DIRECTIONS:
The pictures stay out. Please retype every line below exactly.

(Collected data entries)
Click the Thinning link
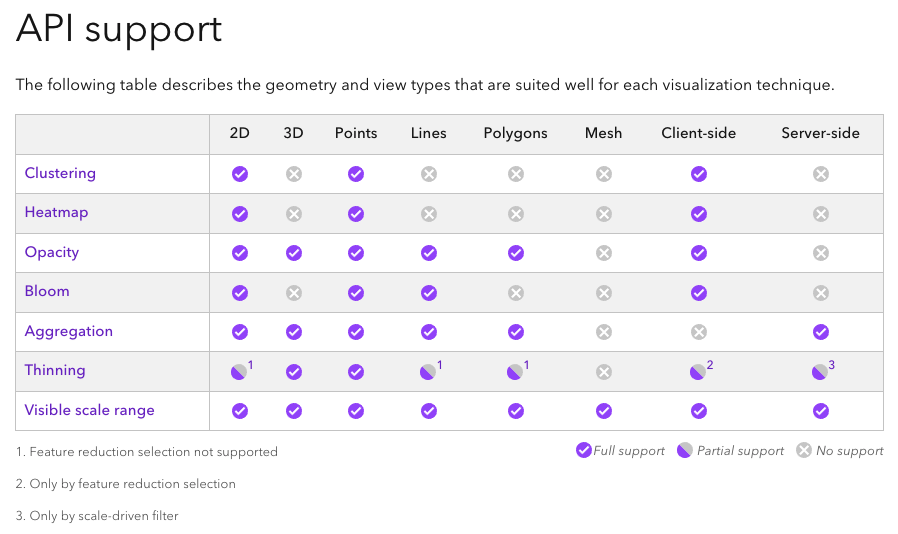 (x=55, y=370)
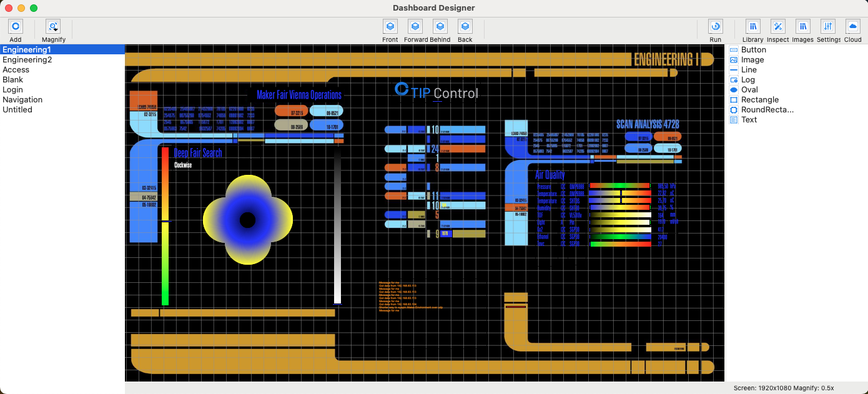
Task: Select the Untitled dashboard entry
Action: [17, 110]
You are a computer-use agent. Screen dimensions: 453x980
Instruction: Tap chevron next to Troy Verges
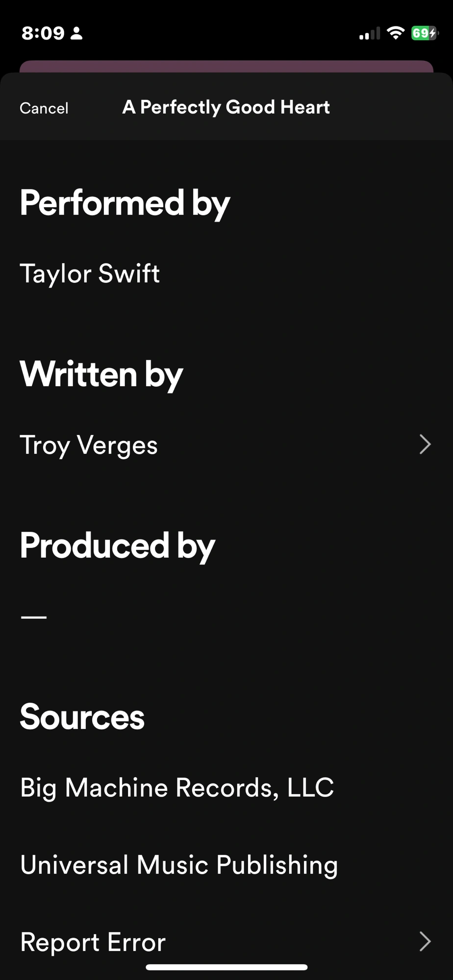[425, 444]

RESPONSE TO THE TASK:
Click the Thinning link
 (x=55, y=370)
Task: Select the Untitled dashboard entry
Action: [17, 110]
You are a computer-use agent. Screen dimensions: 453x980
Instruction: Tap chevron next to Troy Verges
[425, 444]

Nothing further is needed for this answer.